RECORDS FOR THE EXERCISE below:
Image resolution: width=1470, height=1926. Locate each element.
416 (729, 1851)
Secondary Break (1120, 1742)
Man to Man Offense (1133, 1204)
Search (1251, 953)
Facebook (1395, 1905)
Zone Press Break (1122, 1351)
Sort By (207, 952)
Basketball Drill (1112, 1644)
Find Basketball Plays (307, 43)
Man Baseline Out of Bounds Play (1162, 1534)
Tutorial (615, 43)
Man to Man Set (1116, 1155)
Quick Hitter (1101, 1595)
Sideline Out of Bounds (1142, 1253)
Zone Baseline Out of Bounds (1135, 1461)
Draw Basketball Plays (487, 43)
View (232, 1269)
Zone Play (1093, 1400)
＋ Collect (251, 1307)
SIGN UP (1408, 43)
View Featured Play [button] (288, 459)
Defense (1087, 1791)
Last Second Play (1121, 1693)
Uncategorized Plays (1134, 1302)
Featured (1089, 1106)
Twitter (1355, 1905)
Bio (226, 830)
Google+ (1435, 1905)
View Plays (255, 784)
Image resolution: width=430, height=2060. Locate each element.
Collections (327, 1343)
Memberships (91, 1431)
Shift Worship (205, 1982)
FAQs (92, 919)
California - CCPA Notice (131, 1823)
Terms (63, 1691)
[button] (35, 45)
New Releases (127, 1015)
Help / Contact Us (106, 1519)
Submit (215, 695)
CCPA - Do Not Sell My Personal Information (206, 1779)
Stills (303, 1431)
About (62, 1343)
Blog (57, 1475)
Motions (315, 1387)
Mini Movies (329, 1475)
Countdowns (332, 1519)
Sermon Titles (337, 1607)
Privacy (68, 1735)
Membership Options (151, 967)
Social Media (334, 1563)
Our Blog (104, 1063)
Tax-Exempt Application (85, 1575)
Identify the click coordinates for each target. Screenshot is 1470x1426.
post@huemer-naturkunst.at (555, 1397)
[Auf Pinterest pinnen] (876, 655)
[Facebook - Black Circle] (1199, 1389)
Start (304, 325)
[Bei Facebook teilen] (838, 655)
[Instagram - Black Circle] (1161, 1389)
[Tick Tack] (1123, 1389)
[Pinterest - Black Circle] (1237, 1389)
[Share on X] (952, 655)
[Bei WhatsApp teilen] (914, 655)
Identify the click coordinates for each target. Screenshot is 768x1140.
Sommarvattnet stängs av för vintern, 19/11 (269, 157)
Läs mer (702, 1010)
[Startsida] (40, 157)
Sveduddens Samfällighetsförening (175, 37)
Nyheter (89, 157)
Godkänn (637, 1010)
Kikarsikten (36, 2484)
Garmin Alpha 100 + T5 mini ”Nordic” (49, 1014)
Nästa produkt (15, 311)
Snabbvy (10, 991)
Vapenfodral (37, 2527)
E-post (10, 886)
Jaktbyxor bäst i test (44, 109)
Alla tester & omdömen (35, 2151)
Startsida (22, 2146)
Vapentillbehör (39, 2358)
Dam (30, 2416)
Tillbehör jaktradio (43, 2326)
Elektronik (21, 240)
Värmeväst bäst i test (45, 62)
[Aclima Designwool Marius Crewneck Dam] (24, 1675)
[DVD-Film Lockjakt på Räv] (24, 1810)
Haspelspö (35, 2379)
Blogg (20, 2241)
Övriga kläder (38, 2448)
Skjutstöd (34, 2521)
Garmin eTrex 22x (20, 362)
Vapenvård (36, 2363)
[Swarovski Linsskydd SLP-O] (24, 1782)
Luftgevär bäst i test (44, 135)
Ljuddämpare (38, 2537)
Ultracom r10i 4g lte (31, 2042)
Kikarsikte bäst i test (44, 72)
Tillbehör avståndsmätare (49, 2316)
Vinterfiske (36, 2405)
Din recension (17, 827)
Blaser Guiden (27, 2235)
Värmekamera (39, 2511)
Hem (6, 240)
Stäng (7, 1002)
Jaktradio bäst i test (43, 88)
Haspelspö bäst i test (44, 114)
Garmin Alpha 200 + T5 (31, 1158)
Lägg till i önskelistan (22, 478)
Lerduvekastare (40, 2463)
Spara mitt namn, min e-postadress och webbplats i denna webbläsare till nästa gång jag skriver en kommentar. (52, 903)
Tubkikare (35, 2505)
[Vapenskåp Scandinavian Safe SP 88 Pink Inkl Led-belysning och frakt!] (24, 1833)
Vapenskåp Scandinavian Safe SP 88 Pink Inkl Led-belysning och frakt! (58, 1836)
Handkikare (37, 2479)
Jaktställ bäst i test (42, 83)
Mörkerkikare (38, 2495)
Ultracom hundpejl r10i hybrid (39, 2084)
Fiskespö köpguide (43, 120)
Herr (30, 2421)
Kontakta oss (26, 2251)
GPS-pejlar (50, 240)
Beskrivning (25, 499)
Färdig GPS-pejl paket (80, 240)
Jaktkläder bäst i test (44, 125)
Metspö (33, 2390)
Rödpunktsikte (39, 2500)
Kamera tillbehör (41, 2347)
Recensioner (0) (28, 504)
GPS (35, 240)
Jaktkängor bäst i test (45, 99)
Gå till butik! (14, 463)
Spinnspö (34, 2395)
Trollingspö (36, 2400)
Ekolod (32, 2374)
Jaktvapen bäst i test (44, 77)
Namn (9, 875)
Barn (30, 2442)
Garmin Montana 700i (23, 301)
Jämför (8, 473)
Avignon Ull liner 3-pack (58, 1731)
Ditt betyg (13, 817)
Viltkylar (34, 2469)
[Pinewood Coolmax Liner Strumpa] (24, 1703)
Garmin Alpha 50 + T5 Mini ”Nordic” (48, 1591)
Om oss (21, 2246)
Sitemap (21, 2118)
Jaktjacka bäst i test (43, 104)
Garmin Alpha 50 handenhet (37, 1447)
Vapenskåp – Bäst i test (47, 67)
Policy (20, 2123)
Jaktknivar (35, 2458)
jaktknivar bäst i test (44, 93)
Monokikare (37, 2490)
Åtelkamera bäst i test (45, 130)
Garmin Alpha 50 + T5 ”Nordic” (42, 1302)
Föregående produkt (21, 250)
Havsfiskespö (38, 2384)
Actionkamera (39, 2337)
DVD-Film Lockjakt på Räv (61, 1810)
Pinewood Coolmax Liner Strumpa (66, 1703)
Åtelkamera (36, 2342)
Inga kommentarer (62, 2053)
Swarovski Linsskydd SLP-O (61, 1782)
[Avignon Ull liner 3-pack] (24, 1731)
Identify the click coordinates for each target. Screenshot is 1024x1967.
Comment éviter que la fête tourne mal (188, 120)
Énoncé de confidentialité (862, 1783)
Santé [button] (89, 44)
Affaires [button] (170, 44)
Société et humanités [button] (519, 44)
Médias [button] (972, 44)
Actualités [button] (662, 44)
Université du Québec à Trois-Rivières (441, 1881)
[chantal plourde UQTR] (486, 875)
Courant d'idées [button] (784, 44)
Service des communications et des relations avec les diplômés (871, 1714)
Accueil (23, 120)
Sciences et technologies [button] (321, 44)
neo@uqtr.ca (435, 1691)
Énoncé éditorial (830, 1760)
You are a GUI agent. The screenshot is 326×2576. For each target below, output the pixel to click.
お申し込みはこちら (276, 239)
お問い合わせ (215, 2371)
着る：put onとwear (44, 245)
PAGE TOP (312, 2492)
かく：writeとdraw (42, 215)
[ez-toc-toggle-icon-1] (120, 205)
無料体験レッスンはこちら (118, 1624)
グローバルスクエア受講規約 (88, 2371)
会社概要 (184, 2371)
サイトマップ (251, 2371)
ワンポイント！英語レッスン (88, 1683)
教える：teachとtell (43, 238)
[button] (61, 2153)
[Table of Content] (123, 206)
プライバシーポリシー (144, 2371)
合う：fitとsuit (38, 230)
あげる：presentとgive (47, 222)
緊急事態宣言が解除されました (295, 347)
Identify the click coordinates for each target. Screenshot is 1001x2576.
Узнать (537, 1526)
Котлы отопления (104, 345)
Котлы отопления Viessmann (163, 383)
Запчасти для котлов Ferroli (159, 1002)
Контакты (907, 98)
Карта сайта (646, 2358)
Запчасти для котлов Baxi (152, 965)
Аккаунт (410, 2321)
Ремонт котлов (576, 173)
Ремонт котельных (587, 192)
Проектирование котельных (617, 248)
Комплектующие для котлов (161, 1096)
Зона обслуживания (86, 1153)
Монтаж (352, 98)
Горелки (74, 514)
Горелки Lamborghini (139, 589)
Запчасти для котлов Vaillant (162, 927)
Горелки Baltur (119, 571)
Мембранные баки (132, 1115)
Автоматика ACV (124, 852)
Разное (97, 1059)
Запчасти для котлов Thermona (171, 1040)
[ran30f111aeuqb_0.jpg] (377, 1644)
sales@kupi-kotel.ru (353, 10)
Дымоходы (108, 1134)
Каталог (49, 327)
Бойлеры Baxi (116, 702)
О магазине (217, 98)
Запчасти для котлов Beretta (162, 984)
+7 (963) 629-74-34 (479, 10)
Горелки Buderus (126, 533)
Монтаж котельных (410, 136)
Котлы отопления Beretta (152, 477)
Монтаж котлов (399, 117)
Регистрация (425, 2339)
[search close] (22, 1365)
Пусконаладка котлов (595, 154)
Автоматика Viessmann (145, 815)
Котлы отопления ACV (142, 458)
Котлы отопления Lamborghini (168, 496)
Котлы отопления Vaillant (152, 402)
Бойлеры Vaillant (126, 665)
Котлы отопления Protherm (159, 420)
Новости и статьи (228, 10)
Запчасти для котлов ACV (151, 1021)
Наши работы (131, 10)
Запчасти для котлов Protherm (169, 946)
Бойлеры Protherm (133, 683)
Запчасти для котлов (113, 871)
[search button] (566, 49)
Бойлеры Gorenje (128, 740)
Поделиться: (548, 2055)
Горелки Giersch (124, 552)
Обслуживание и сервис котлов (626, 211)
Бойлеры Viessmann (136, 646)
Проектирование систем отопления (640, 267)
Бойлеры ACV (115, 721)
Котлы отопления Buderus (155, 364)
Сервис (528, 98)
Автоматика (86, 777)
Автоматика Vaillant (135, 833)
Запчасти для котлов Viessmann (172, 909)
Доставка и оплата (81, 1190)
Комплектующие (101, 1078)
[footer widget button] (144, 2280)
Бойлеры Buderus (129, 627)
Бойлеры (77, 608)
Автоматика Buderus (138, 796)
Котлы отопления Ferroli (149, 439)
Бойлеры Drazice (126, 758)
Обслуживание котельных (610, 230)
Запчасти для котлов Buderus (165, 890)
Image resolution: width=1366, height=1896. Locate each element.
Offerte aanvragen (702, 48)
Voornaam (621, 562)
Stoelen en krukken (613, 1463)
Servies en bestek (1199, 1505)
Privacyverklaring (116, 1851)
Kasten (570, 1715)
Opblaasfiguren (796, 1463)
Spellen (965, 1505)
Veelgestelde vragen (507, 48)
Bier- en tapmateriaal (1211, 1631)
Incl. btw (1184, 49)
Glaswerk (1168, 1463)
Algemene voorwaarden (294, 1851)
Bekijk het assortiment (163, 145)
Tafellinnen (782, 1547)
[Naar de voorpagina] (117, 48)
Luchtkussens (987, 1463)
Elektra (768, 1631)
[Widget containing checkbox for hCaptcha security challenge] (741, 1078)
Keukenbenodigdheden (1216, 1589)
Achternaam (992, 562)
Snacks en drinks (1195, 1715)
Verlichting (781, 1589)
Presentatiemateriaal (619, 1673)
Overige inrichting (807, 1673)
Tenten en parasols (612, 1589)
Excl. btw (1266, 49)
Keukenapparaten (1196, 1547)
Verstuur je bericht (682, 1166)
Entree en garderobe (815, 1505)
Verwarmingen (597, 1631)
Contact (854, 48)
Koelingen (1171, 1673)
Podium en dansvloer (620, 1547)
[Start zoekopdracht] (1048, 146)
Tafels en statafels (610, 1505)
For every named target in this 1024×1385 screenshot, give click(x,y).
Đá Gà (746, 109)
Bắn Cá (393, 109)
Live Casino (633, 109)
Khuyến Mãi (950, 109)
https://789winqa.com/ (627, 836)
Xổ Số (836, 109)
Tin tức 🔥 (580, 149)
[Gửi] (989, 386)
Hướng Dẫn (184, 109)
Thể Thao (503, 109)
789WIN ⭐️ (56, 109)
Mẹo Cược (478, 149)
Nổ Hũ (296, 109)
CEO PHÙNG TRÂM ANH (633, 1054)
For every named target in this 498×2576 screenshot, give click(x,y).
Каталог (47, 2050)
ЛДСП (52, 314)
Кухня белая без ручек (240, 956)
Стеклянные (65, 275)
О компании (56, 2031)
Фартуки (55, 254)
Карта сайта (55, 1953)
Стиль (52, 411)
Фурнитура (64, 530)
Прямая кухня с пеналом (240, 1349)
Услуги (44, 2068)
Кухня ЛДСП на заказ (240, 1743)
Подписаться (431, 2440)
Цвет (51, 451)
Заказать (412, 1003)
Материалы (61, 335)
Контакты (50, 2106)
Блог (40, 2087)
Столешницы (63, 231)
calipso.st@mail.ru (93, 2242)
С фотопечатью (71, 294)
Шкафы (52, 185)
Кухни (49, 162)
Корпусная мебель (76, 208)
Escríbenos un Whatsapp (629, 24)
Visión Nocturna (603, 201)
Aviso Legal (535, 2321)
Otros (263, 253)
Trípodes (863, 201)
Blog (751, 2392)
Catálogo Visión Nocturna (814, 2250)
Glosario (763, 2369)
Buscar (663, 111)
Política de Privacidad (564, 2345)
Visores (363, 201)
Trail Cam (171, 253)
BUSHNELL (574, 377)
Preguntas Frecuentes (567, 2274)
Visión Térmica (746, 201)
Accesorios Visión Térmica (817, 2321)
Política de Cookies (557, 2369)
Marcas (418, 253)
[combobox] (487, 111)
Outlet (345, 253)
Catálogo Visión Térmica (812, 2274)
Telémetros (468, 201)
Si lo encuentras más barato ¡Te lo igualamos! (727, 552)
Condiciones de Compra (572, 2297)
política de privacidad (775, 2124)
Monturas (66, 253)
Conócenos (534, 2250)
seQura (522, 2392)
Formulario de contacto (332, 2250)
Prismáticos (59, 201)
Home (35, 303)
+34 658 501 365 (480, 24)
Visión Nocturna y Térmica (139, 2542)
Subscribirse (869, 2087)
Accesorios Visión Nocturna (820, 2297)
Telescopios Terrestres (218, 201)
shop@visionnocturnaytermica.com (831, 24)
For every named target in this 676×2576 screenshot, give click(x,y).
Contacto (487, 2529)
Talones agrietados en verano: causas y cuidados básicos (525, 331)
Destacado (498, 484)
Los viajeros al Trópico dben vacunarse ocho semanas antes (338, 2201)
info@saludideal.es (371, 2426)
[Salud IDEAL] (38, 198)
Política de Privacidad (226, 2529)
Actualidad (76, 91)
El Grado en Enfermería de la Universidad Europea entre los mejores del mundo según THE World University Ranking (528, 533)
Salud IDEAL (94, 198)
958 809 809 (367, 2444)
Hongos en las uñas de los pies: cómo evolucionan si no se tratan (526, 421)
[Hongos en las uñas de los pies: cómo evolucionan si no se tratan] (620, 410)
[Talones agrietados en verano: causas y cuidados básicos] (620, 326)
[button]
End of RECORDS FOR THE EXERCISE.
- **TASK STATEMENT**
Reproduce, word for word and in full, only the lines above that start at the line with "Veelgestelde vragen (507, 48)" and run through the line with "Keukenbenodigdheden (1216, 1589)", both ends included.

- **EXERCISE SOLUTION**
Veelgestelde vragen (507, 48)
Bier- en tapmateriaal (1211, 1631)
Incl. btw (1184, 49)
Glaswerk (1168, 1463)
Algemene voorwaarden (294, 1851)
Bekijk het assortiment (163, 145)
Tafellinnen (782, 1547)
[Naar de voorpagina] (117, 48)
Luchtkussens (987, 1463)
Elektra (768, 1631)
[Widget containing checkbox for hCaptcha security challenge] (741, 1078)
Keukenbenodigdheden (1216, 1589)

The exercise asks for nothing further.